TASK:
Using the data that follows, return exactly the lines from the one that contains "Task: Click the green Contents heading" through the one that contains "You are a computer-use agent. Viewport: 650px", ends included.

-------------------------

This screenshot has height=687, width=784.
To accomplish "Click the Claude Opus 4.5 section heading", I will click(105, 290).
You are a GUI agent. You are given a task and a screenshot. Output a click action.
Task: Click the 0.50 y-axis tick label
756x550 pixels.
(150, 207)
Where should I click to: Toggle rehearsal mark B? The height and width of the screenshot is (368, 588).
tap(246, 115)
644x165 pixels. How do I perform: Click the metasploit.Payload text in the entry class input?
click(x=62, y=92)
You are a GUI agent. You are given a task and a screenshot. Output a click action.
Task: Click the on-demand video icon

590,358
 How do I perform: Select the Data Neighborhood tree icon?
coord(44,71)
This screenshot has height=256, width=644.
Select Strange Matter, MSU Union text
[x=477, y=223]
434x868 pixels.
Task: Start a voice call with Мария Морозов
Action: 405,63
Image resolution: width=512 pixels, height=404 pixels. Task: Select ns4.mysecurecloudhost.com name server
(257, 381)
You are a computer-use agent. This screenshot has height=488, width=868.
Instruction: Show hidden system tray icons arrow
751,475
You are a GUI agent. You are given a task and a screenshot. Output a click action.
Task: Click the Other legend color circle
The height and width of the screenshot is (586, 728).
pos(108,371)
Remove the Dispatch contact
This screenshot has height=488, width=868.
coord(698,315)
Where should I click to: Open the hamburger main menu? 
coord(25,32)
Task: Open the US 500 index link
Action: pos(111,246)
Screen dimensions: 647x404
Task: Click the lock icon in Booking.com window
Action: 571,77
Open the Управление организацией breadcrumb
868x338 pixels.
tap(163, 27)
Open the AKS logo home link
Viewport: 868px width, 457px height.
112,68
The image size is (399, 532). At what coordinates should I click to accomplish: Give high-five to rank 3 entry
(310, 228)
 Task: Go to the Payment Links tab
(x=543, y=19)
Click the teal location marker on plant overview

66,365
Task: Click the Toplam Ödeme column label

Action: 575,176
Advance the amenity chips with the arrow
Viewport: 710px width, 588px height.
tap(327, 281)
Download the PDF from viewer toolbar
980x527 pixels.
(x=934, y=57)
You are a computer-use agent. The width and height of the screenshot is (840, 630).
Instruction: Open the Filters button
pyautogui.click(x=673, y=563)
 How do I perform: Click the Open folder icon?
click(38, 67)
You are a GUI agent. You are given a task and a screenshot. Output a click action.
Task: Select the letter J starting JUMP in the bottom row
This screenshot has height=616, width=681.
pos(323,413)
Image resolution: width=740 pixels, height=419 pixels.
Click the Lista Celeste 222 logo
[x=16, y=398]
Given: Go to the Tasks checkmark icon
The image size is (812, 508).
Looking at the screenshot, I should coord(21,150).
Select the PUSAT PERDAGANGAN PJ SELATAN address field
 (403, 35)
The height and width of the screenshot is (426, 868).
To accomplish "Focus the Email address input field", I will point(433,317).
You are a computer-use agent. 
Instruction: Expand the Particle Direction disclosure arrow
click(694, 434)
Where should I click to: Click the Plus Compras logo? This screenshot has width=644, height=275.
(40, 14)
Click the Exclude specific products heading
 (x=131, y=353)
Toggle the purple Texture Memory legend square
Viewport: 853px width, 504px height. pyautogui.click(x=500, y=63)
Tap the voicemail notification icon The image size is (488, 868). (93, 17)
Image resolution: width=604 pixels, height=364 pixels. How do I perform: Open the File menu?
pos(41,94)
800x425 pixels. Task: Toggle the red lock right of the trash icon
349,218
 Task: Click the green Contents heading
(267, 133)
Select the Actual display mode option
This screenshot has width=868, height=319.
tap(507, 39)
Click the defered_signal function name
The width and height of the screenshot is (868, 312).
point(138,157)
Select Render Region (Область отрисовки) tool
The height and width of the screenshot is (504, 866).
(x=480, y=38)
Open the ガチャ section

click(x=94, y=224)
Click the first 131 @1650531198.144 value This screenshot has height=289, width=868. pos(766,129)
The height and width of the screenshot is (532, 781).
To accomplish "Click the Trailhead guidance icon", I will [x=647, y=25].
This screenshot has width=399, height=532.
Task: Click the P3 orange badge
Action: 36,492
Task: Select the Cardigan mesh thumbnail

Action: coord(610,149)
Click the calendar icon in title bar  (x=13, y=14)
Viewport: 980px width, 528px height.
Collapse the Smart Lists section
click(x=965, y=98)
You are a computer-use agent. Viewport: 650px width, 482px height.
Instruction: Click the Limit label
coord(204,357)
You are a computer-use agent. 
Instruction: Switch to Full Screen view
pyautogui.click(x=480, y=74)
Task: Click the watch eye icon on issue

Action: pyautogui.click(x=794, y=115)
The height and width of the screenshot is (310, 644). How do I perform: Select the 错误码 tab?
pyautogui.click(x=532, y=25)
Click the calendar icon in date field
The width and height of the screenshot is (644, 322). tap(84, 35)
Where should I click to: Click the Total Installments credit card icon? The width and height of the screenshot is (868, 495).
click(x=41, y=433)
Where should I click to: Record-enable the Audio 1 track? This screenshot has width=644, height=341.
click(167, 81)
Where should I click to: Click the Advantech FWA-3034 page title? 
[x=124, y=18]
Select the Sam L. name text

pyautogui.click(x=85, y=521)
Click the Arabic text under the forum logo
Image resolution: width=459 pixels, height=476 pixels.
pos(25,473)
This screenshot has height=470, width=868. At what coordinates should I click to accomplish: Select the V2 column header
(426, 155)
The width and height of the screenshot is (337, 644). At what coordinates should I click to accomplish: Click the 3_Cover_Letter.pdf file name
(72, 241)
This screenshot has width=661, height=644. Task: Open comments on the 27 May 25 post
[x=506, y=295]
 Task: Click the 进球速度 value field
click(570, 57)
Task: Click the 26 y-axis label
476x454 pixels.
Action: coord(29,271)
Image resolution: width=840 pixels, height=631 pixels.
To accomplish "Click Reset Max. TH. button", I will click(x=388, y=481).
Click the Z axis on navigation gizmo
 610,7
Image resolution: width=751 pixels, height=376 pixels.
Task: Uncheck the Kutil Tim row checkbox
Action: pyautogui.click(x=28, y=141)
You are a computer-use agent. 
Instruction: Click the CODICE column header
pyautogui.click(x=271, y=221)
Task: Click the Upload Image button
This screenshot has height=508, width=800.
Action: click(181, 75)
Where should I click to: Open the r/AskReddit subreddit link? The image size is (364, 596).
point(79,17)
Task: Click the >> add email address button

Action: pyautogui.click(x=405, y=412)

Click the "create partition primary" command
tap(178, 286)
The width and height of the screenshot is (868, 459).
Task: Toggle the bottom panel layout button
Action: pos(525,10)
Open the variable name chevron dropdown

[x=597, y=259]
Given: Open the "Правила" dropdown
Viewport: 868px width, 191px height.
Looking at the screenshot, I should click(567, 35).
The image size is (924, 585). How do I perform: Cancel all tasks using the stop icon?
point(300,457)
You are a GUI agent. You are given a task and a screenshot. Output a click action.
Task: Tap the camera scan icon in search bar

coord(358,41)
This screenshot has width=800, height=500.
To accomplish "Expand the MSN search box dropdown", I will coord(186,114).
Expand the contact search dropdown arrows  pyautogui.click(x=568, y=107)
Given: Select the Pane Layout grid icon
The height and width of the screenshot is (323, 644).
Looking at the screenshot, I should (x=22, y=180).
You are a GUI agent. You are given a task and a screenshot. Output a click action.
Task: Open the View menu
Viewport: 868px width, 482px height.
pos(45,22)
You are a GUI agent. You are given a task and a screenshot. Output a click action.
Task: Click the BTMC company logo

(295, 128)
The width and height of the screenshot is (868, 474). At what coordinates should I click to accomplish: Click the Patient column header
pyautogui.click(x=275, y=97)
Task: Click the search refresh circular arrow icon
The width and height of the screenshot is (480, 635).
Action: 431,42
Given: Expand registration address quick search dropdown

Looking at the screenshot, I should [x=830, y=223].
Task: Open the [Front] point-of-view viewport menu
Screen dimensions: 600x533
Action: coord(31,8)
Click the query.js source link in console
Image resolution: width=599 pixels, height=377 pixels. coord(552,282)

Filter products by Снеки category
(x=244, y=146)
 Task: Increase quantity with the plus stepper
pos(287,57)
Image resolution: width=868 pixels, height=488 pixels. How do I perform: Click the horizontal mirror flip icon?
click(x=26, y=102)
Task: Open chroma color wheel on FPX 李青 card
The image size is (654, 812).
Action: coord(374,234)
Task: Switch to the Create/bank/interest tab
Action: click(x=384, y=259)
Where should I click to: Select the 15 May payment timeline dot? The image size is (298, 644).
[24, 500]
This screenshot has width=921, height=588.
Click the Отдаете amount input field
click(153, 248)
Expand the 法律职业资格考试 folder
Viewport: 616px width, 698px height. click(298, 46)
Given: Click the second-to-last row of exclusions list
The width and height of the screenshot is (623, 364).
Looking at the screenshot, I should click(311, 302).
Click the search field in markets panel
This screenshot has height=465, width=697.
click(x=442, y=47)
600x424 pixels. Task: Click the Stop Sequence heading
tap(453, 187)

-------------------------

YOUR RESPONSE:
 Task: Click the green Contents heading
(267, 133)
Select the Actual display mode option
This screenshot has width=868, height=319.
tap(507, 39)
Click the defered_signal function name
The width and height of the screenshot is (868, 312).
point(138,157)
Select Render Region (Область отрисовки) tool
The height and width of the screenshot is (504, 866).
(x=480, y=38)
Open the ガチャ section

click(x=94, y=224)
Click the first 131 @1650531198.144 value This screenshot has height=289, width=868. pos(766,129)
The height and width of the screenshot is (532, 781).
To accomplish "Click the Trailhead guidance icon", I will [x=647, y=25].
This screenshot has width=399, height=532.
Task: Click the P3 orange badge
Action: 36,492
Task: Select the Cardigan mesh thumbnail

Action: coord(610,149)
Click the calendar icon in title bar  (x=13, y=14)
Viewport: 980px width, 528px height.
Collapse the Smart Lists section
click(x=965, y=98)
You are a computer-use agent. Viewport: 650px width, 482px height.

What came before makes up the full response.